A206849
a(n) = Sum_{k=0..n} binomial(n^2, k^2).
Original entry on oeis.org
1, 2, 6, 137, 13278, 4098627, 8002879629, 66818063663192, 1520456935214867934, 167021181249536494996841, 102867734705055054467692090431, 179314863425920182637610314008444247, 1094998941099523423274757578750950802034789
Offset: 0
L.g.f.: L(x) = 2*x + 6*x^2/2 + 137*x^3/3 + 13278*x^4/4 + 4098627*x^5/5 +...
where exponentiation yields the g.f. of A206848:
exp(L(x)) = 1 + 2*x + 5*x^2 + 53*x^3 + 3422*x^4 + 826606*x^5 + 1335470713*x^6 +...

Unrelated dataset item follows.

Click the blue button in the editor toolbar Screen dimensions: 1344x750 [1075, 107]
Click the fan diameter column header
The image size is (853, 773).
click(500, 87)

Illustration of terms: by definition,
a(1) = C(1,0) + C(1,1);
a(2) = C(4,0) + C(4,1) + C(4,4);
a(3) = C(9,0) + C(9,1) + C(9,4) + C(9,9);
a(4) = C(16,0) + C(16,1) + C(16,4) + C(16,9) + C(16,16);
a(5) = C(25,0) + C(25,1) + C(25,4) + C(25,9) + C(25,16) + C(25,25);
a(6) = C(36,0) + C(36,1) + C(36,4) + C(36,9) + C(36,16) + C(36,25) + C(36,36); ...
Numerically, the above evaluates to be:
a(1) = 1 + 1 = 2;
a(2) = 1 + 4 + 1 = 6;
a(3) = 1 + 9 + 126 + 1 = 137;
a(4) = 1 + 16 + 1820 + 11440 + 1 = 13278;
a(5) = 1 + 25 + 12650 + 2042975 + 2042975 + 1 = 4098627;
a(6) = 1 + 36 + 58905 + 94143280 + 7307872110 + 600805296 + 1 = 8002879629; ...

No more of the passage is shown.